THE TASK
A word-for-word copy of the listing that follows is required.
### RECORDED DATA ###
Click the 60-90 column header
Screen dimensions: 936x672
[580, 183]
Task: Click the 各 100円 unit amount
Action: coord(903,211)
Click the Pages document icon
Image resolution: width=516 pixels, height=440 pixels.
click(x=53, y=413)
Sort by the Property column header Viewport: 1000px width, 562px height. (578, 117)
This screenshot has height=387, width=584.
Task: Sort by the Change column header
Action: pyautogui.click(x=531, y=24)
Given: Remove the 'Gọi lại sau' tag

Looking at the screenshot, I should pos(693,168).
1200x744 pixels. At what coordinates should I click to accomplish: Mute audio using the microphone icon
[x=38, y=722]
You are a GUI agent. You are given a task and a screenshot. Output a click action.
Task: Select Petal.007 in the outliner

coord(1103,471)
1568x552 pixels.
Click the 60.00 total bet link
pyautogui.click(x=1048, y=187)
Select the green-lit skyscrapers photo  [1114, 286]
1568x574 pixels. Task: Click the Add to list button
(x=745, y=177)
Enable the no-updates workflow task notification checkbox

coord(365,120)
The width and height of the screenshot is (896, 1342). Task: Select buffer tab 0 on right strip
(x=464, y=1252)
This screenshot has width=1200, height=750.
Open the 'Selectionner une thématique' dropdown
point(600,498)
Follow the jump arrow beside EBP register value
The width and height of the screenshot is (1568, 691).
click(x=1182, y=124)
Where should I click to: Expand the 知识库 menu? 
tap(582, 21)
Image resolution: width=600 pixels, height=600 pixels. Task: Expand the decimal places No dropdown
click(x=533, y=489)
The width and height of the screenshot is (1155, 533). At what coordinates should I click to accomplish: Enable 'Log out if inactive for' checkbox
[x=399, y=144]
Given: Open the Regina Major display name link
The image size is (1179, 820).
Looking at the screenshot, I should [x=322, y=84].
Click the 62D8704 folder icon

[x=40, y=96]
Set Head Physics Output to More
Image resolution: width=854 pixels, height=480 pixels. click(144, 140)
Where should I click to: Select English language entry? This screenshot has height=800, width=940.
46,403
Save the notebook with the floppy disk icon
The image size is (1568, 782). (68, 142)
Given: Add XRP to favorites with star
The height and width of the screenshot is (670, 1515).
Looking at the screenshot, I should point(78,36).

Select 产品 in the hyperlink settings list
###
WRITTEN REPLY
Click the 60-90 column header
Screen dimensions: 936x672
[580, 183]
Task: Click the 各 100円 unit amount
Action: coord(903,211)
Click the Pages document icon
Image resolution: width=516 pixels, height=440 pixels.
click(x=53, y=413)
Sort by the Property column header Viewport: 1000px width, 562px height. (578, 117)
This screenshot has height=387, width=584.
Task: Sort by the Change column header
Action: pyautogui.click(x=531, y=24)
Given: Remove the 'Gọi lại sau' tag

Looking at the screenshot, I should pos(693,168).
1200x744 pixels. At what coordinates should I click to accomplish: Mute audio using the microphone icon
[x=38, y=722]
You are a GUI agent. You are given a task and a screenshot. Output a click action.
Task: Select Petal.007 in the outliner

coord(1103,471)
1568x552 pixels.
Click the 60.00 total bet link
pyautogui.click(x=1048, y=187)
Select the green-lit skyscrapers photo  [1114, 286]
1568x574 pixels. Task: Click the Add to list button
(x=745, y=177)
Enable the no-updates workflow task notification checkbox

coord(365,120)
The width and height of the screenshot is (896, 1342). Task: Select buffer tab 0 on right strip
(x=464, y=1252)
This screenshot has width=1200, height=750.
Open the 'Selectionner une thématique' dropdown
point(600,498)
Follow the jump arrow beside EBP register value
The width and height of the screenshot is (1568, 691).
click(x=1182, y=124)
Where should I click to: Expand the 知识库 menu? 
tap(582, 21)
Image resolution: width=600 pixels, height=600 pixels. Task: Expand the decimal places No dropdown
click(x=533, y=489)
The width and height of the screenshot is (1155, 533). At what coordinates should I click to accomplish: Enable 'Log out if inactive for' checkbox
[x=399, y=144]
Given: Open the Regina Major display name link
The image size is (1179, 820).
Looking at the screenshot, I should [x=322, y=84].
Click the 62D8704 folder icon

[x=40, y=96]
Set Head Physics Output to More
Image resolution: width=854 pixels, height=480 pixels. click(144, 140)
Where should I click to: Select English language entry? This screenshot has height=800, width=940.
46,403
Save the notebook with the floppy disk icon
The image size is (1568, 782). (68, 142)
Given: Add XRP to favorites with star
The height and width of the screenshot is (670, 1515).
Looking at the screenshot, I should point(78,36).

Select 产品 in the hyperlink settings list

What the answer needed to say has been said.